Omnimaga
Calculator Community => TI Calculators => ASM => Topic started by: ACagliano on October 10, 2011, 10:14:06 am
-
I need a couple asm routines. They are for a program I am working on. They are as follows. The data the routine reads will be pushed onto the stack. Assuming you pop into hl:
1. Render a circle onto the screen
hl = time to wait, after rendering element, before moving on
hl + 1 = circle center x coord
hl + 2 = circle center y coord
hl + 3 = radius
2. Render a white rectangle with black border onto screen
hl = time to wait, after rendering element, before moving on
hl + 1 = x of upper left corner
hl + 2 = y of upper left corner
hl + 3 = width
hl + 4 = height
3. Render text onto the screen
hl = time to wait...
hl + 1 = x to start display
hl + 2 = y to start display
hl + 3 = width of text display (in chars)
hl + 4 = zero t'ded string
4. Render sprite onto screen
hl = time to wait...
hl + 1 = x to start
hl + 2 = y to start
hl + 3 = width
hl + 4 = height
hl + 5 = sprite data
Any help would be great.
-
While I'm not necessarily going to write the routines for you (I've already written quite a few) here's how I would go about writing them:
1. I know my house might get bombed for this, but honestly, the only way I can see to do this would be to check out how Axe does it. Axe draws perfect circles very quickly and if I needed a circle routine, I would just copy axe's.
2. This one has actually been done for you, bcall(_DrawRectBorderClear) (http://education.ti.com/calculators/downloads/US/Software/Download/en/177/6585/83psysroutines.pdf#page=142) draws a rectangle with a white inner section. (Page 142 if your browser doesn't redirect you)
3. If you mean just draw text, then bcall(_vPutS) is your routine. But, if you mean draw text within a certain boundary area, bcall(_SFont_Len) will tell you how long an individual letter is. From there, you can draw the letters 1 by 1 with bcall(_vPutMap) and start a new line whenever you run out of space. (bcall(_SFont_Len) is on page 47 of that pdf I linked above)
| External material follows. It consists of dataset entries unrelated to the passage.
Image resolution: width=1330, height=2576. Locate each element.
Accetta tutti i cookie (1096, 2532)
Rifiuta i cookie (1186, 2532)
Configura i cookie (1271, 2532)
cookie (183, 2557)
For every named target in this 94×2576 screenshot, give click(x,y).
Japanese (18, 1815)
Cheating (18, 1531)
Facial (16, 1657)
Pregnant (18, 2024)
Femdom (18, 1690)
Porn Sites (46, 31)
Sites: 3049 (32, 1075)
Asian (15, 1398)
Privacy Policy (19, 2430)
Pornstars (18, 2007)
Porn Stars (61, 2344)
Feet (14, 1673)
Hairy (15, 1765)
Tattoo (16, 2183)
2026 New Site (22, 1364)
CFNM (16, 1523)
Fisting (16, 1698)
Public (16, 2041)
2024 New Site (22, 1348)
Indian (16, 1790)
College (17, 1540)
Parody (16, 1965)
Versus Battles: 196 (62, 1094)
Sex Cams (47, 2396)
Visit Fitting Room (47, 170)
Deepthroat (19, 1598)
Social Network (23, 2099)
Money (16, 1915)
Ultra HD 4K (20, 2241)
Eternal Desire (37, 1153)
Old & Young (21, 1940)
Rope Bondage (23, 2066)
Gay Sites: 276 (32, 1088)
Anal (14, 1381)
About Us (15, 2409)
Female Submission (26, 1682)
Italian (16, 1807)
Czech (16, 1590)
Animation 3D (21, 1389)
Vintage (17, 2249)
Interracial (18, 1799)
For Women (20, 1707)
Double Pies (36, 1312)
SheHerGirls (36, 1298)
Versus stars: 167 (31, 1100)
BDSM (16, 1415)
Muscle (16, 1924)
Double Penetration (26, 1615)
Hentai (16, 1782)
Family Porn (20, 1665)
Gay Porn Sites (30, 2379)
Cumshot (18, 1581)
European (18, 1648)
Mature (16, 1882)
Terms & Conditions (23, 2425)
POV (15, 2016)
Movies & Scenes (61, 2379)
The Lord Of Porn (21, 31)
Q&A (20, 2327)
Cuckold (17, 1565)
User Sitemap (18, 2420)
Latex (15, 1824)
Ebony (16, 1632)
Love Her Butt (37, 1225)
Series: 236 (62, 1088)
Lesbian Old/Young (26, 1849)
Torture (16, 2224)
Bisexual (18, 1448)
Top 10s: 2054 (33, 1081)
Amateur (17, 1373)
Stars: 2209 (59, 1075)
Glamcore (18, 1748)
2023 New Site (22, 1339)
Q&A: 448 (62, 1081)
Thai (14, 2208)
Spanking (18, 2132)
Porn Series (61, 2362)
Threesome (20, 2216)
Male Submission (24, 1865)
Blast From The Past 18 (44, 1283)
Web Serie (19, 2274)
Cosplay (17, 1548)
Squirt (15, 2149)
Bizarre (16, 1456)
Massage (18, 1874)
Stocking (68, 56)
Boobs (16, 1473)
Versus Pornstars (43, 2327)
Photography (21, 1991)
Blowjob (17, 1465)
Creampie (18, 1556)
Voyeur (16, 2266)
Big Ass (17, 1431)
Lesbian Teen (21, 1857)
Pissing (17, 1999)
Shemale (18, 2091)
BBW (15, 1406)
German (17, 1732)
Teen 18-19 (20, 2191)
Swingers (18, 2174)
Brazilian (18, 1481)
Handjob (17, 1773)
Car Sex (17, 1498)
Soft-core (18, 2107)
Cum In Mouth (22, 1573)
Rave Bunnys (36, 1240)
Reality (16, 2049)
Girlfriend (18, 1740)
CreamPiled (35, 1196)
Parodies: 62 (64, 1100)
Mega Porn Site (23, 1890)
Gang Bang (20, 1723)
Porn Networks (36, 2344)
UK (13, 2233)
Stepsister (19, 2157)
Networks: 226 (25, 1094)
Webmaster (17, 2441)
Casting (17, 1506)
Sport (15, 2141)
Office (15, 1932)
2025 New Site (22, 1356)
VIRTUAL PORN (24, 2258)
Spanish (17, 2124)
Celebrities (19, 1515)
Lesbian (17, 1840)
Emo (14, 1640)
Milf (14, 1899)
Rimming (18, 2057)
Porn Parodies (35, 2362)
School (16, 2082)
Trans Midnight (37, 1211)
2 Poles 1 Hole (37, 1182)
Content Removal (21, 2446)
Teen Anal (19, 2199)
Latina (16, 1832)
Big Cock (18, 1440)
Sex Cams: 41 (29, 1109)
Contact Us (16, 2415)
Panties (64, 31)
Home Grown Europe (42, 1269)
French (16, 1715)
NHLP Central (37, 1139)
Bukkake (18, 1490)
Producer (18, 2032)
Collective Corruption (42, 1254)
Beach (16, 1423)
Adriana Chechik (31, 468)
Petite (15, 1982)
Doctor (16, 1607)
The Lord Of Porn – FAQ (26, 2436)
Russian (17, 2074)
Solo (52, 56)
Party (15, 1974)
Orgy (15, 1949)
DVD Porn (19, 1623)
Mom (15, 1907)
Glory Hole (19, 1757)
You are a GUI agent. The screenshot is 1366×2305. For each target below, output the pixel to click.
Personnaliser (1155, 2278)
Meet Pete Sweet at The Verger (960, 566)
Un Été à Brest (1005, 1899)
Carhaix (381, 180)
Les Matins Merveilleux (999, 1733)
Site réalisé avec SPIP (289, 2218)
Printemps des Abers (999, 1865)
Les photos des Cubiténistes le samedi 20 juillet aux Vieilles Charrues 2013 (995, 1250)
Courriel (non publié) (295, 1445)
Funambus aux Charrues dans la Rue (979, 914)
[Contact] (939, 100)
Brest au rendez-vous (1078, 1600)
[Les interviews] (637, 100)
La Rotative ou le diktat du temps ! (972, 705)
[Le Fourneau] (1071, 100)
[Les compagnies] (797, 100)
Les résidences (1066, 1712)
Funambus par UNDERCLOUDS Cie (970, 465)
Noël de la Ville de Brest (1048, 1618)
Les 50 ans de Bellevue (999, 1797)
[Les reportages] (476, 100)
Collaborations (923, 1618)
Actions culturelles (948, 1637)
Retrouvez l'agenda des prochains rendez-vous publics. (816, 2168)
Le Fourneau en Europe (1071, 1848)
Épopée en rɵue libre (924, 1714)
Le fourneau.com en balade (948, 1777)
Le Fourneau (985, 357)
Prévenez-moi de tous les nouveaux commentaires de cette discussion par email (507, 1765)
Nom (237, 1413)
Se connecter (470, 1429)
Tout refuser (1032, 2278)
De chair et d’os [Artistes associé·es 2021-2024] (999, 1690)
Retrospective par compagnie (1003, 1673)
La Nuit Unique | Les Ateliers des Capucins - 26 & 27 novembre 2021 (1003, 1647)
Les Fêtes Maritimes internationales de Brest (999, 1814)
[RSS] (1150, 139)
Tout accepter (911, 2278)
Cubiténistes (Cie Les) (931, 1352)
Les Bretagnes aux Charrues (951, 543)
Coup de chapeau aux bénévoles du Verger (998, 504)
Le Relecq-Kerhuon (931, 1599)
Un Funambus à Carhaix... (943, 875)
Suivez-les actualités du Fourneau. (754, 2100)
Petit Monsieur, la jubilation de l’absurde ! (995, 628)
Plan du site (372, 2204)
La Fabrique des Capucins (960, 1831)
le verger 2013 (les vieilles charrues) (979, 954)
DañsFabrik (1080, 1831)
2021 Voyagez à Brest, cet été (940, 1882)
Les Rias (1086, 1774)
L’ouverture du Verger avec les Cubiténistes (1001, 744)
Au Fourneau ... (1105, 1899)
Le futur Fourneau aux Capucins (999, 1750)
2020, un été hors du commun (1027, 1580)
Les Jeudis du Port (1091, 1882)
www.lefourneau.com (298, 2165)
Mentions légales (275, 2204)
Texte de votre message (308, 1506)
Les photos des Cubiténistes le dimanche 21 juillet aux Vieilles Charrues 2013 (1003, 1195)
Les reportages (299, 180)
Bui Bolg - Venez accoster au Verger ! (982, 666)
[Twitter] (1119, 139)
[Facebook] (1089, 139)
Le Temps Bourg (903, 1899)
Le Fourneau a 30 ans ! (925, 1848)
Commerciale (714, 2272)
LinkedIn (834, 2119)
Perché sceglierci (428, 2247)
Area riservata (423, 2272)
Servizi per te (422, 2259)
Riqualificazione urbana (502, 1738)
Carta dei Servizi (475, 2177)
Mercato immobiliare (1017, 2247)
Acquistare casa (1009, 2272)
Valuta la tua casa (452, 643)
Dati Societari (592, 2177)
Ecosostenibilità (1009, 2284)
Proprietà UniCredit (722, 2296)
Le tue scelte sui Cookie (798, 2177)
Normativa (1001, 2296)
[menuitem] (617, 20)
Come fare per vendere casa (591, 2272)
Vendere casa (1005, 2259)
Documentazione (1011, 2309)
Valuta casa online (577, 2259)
4. There are so many sprite rendering routines, there's no need to make a new one. Here (http://wikiti.brandonw.net/index.php?title=Z80_Routines:Graphic:put8x8sprite) is a page for 8-bit wide sprites and here (http://wikiti.brandonw.net/index.php?title=Z80_Routines:Graphic:put16xBsprite) is a page for 16-bit wide sprites. However, if you want just a single routine to do all of your sprites no matter how big they are, this (http://wikiti.brandonw.net/index.php?title=Z80_Routines:Graphic:putLargeSprite) is your routine. Of course, picking one of the smaller ones would be faster than this though.
As for the delays, your best bet is to make a single delay routine and call it. In all honesty this routine right here is probably all you need:
Delay:
dec hl
ld a, h
or l
jr nz, delay
ret
-
1. I know my house might get bombed for this, but honestly, the only way I can see to do this would be to check out how Axe does it. Axe draws perfect circles very quickly and if I needed a circle routine, I would just copy axe's.
Ok. Will do.
2. This one has actually been done for you, bcall(_DrawRectBorderClear) (http://education.ti.com/calculators/downloads/US/Software/Download/en/177/6585/83psysroutines.pdf#page=142) draws a rectangle with a white inner section. (Page 142 if your browser doesn't redirect you)
Awesome. Thanks.
3. If you mean just draw text, then bcall(_vPutS) is your routine. But, if you mean draw text within a certain boundary area, bcall(_SFont_Len) will tell you how long an individual letter is. From there, you can draw the letters 1 by 1 with bcall(_vPutMap) and start a new line whenever you run out of space. (bcall(_SFont_Len) is on page 47 of that pdf I linked above)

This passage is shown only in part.